> What you should do: In the records below, tally the lines that contain the word "computer" and give only that number.

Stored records
*** Block opens ***

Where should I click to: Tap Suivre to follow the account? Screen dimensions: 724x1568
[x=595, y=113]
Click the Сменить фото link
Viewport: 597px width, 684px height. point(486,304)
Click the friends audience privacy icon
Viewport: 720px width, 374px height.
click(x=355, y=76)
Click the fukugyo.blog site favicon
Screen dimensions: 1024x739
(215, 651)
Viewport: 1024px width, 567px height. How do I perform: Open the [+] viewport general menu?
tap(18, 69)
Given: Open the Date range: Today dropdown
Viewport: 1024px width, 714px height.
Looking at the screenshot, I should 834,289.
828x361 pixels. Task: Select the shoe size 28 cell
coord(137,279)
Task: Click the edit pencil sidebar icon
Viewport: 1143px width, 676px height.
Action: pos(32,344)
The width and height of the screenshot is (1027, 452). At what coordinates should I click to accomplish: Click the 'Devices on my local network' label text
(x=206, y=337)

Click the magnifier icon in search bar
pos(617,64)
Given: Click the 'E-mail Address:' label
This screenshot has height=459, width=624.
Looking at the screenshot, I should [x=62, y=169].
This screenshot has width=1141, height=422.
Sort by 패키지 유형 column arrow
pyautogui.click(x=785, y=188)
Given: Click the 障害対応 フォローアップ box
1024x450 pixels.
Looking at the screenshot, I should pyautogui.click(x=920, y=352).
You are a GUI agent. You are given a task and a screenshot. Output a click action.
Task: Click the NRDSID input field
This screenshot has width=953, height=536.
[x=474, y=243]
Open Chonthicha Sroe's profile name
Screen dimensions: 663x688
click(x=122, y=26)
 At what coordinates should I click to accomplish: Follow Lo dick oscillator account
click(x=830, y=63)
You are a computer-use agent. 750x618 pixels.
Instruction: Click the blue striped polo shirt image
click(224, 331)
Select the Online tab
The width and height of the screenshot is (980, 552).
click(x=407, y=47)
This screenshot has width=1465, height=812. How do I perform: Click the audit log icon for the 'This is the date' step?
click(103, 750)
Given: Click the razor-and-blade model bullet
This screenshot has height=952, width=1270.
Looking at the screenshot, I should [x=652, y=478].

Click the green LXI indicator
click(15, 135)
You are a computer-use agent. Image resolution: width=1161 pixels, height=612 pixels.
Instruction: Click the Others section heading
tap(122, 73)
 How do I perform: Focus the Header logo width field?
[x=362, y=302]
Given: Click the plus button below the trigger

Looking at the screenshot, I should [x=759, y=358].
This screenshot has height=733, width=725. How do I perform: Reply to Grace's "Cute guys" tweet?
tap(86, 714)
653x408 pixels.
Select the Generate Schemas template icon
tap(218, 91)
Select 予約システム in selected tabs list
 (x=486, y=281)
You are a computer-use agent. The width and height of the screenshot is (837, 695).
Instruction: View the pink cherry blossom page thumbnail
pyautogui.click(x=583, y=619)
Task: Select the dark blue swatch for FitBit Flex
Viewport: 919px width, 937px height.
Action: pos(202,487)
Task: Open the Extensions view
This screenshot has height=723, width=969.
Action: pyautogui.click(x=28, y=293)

*** Block closes ***

> Answer: 3